One of my best childhood friends, Missy, who lived in Mexico, was attending a wedding in Colorado when I emailed her with the news. Within hours she had rerouted her flight home to stop in New York.
“I couldn’t let you go through this alone,” Missy said.
She stayed with me for two weeks, nurturing me with delicious and healthy cooking, trips to the gym and constant pep talks.
Peri and Sara came over every day to help me care for my 16-month-old, entertaining him, changing diapers and giving him baths, and plying me with nourishing meals.
On a weeklong trip to my parents in Michigan, my friend Amy drove an extra three hours to take my son and me to join her in Chicago for a weekend.
Friends living all over the world gave me a sympathetic ear at any time of day. At midnight, I could call Jenny in California. At 4 a.m., I could call Hadass in Tel Aviv.
When I look back, I realize just how much my friends and family sustained me then and keep me going even now, three years later.
Not everyone has that kind of built-in support. For a people who tend to apply ritual to almost every aspect of life, I wonder why we Jews haven’t yet prescribed a set of shiva-like rituals for divorce. When a separation happens, the community should spring into action just like they would after a death. Neighbors should drop over with babkas, and there should be tea and sympathy always at the ready.
For the newly separated, it’s critical to stay busy, healthy and surrounded by supportive friends and family. Due to stress and depression, many newly separated are at risk for developing unhealthy habits and getting sick.
Like mine did for me, friends can help keep the newly separated person healthy by cooking for them, going on walks together, inviting them to the gym or taking them to a yoga class.

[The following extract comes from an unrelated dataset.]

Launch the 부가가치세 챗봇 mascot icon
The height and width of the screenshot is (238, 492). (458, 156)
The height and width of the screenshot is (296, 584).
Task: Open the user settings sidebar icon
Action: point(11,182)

They can arrange fun outings for Saturday nights, when everyone else seems to be on “date night” and the newly single feel especially lonely. They could extend invitations for the holidays, and understand if the invitation is declined because sometimes celebrating with someone else’s family is harder than not celebrating at all.
Most importantly, friends and family can listen to the painful, angry, sad and often very repetitive monologues of those who are going through a separation.
As with a death, the grieving doesn’t end with shiva; it can take years. I still have my moments.
Recently, as I sat on the subway, I felt the hot sting of tears when I realized it was the 10th anniversary of the day I met my ex. It still hurts to think of those happier times and the loss I feel. But that morning on the train, I heard my father’s voice reciting one of his favorite Solomonic proverbs: “This, too, shall pass.”
In that moment, I sensed his loving embrace from afar and felt a little better.
(Annette Powers is a marketing and communications professional. In her free time, she writes about a variety of topics from co-parenting to Yom Kippur to compulsive texting.)